▸ Supplied passage
::::

The third lecture mainly focused on synaptic transmission and topics around it. It recalled old familiar things but also taught new ones. The basic principle of synapses is that there are synapses because the information cannot just jump over the gap between them two neurons.
We started with the basics of synaptic transmission and defined the main structures: Post-synaptic and pre-synaptic neuron and axon which conducts the signal aka action potential to synapse. The one new information was that the action potential is always the same: discrete and binary even it branches to thousands of target cell. One question which came to mind was that, how the action potential can be always the same, how does it retain its form and value even it is delivered to one target cell or then to 1000 cells?
This action potential is so important because it includes the information which must be delivered. When the action potential arrives to axon terminal and depolarizes the presynaptic membrane the Ca2+-channels open and the Ca2+-ions will flow inside. This concentration change causes the vesicles to release the neurotransmitters to synaptic cleft. To calculate the reversal potential there is this formula called Nerst equation which was familiar already but the new one was Goldman equation which gives the membrane potential when the concentrations and permeabilities are known: Goldman equation (reference: lecture slides)

::::

▸ Supplied information

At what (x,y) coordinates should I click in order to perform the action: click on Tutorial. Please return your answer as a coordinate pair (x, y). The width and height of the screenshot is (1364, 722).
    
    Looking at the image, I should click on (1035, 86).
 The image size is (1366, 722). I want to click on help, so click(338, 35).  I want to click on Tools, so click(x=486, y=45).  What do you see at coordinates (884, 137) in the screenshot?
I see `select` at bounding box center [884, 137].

::::

▸ Problem 1
According to the notes on the synaptic transmission lecture, what makes the vesicles release neurotransmitters into the synaptic cleft? Answer in one to three sentences.
▸ Problem 2
Pick up the notes on the synaptic transmission lecture after their last sentence and keep writing.
Leave the items aside; they have nothing to do with this.

▸ Task response 1
When the action potential reaches the axon terminal, it depolarizes the presynaptic membrane, so the Ca2+ channels open and Ca2+ ions flow inside. This change in concentration causes the vesicles to release their neurotransmitters into the synaptic cleft.

▸ Task response 2
It was new that action potential can be generated with microelectrodes. The action potentials frequency can be controlled by electrical current. If the electrical current is continuous and
just goes above threshold, it generates action potentials which frequency is one Hertz. If the current increases the frequency increases too. A new concept is the Voltage-gated sodium channel, which properties explains action potentials properties. I find the optogenetics sounds interesting. How it can be possible to generate action potential with genes and light? Can it be used to form certain emotions depending on the light.
The release of neurotransmitter from vesicles were quite understandable but secretory granules is little bit unclear. Does secretory granules store only peptides or also amino acids and amines and does it have similar structure as vesicles so the neurotransmitter release is also similar?